What I wanted to get is the following:

GO:0008150 / GO:0009987 / GO:0007154 / GO:0007267
GO:0008150 / GO:0023052 / GO:0007267

What I understood is that under the hood I'm calculating the depth of each level and using it to construct the path, this works fine when we have an element that belongs only to one branch.

SELECT (count(?mid) as ?depth) ?midId
FROM <http://rdf.ebi.ac.uk/dataset/go> 
WHERE {
    obo:GO_0032259 rdfs:subClassOf* ?mid .
    ?mid rdfs:subClassOf* ?class .
    ?mid <http://www.geneontology.org/formats/oboInOwl#id> ?midId.
}
GROUP BY ?midId
ORDER BY ?depth

The result:

depth |   midId
------|------------
1     | GO:0008150
2     | GO:0008152
3     | GO:0032259

In the second example, things are missed up and I didn't get why, in any ways I'm sure that part of the problem are terms that have the same depth/level, but I don't know how can I solve this.

depth |   midId
------|------------
2     | GO:0008150
2     | GO:0009987
2     | GO:0023052
3     | GO:0007154
6     | GO:0007267

Solution

  • Thanks to @AKSW I found a decent solution using HyperGraphQL (a GraphQL interface for querying and serving linked data on the Web).
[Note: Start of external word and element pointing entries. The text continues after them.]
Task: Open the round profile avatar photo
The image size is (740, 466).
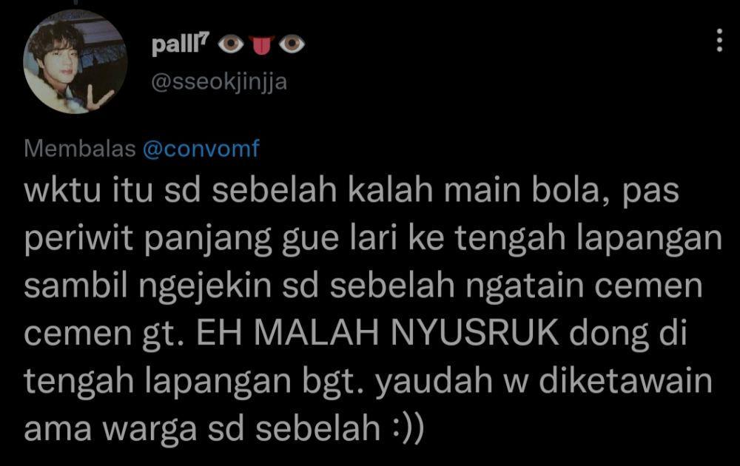Action: pyautogui.click(x=75, y=62)
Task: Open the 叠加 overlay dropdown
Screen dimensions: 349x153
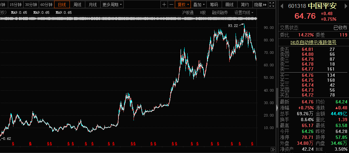Action: coord(199,5)
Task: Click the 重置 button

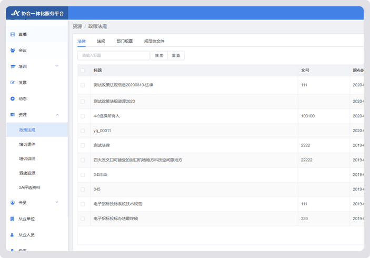Action: click(176, 55)
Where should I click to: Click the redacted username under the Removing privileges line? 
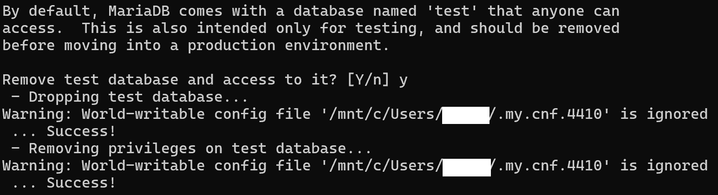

    I'll leave the detailed answer here, it may help someone.

    1. I downloaded and set up HyperGraphQL download page
    2. Linked it to EBI Sparql endpoint as described in this tutorial

      The config.json file I used:

      {
          "name": "ebi-hgql",
          "schema": "ebischema.graphql",
          "server": {
              "port": 8081,
              "graphql": "/graphql",
              "graphiql": "/graphiql"
          },
          "services": [
              {
                  "id": "ebi-sparql",
                  "type": "SPARQLEndpointService",
                  "url": "http://www.ebi.ac.uk/rdf/services/sparql",
                  "graph": "http://rdf.ebi.ac.uk/dataset/go",
                  "user": "",
                  "password": ""
              }
          ]
      }
      

      Here's how my ebischema.graphql file looks like (Since I needed only the Class, id, label and subClassOf):

      type __Context {
          Class:          _@href(iri: "http://www.w3.org/2002/07/owl#Class")
          id:             _@href(iri: "http://www.geneontology.org/formats/oboInOwl#id")
          label:          _@href(iri: "http://www.w3.org/2000/01/rdf-schema#label")
          subClassOf:     _@href(iri: "http://www.w3.org/2000/01/rdf-schema#subClassOf")
      }
      
      type Class @service(id:"ebi-sparql") {
          id: [String] @service(id:"ebi-sparql")
          label: [String] @service(id:"ebi-sparql")
          subClassOf: [Class] @service(id:"ebi-sparql")
      }
      
    3. I started testing some simple query, but constantly getting an empty response; the answer to this issue solved my problem.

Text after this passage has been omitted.